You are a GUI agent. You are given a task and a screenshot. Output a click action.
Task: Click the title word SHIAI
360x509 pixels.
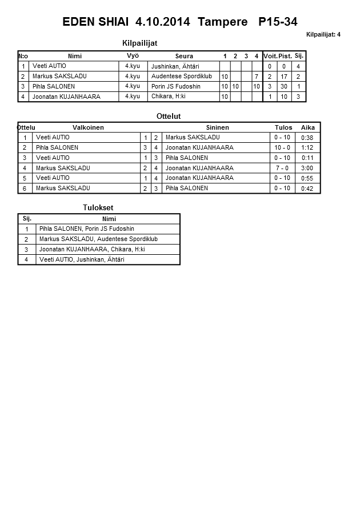coord(114,22)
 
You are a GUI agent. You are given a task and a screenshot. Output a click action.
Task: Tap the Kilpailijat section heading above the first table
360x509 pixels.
coord(140,43)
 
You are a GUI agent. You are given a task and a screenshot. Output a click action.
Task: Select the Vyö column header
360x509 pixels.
coord(133,55)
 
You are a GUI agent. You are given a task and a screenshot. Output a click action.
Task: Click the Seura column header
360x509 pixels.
coord(184,56)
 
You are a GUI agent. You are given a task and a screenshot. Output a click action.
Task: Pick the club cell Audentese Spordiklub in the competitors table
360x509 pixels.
coord(181,76)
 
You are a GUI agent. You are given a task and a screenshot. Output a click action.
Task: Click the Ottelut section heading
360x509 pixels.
coord(169,116)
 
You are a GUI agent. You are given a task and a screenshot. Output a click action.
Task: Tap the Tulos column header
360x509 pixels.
coord(283,127)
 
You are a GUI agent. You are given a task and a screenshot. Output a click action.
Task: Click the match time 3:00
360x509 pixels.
coord(307,169)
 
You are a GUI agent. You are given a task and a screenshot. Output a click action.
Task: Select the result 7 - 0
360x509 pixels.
coord(282,169)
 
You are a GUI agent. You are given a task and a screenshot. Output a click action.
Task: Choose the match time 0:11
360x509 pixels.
coord(307,158)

⁂

## Exercise brief
Update the data from the start through the line containing "coord(181,76)" by replacing "column header" with "column heading" and changing nothing else. Leave the pictures out of your output.

## Output below
You are a GUI agent. You are given a task and a screenshot. Output a click action.
Task: Click the title word SHIAI
360x509 pixels.
coord(114,22)
 
You are a GUI agent. You are given a task and a screenshot. Output a click action.
Task: Tap the Kilpailijat section heading above the first table
360x509 pixels.
coord(140,43)
 
You are a GUI agent. You are given a task and a screenshot. Output a click action.
Task: Select the Vyö column heading
360x509 pixels.
coord(133,55)
 
You are a GUI agent. You are given a task and a screenshot. Output a click action.
Task: Click the Seura column heading
360x509 pixels.
coord(184,56)
 
You are a GUI agent. You are given a task and a screenshot. Output a click action.
Task: Pick the club cell Audentese Spordiklub in the competitors table
360x509 pixels.
coord(181,76)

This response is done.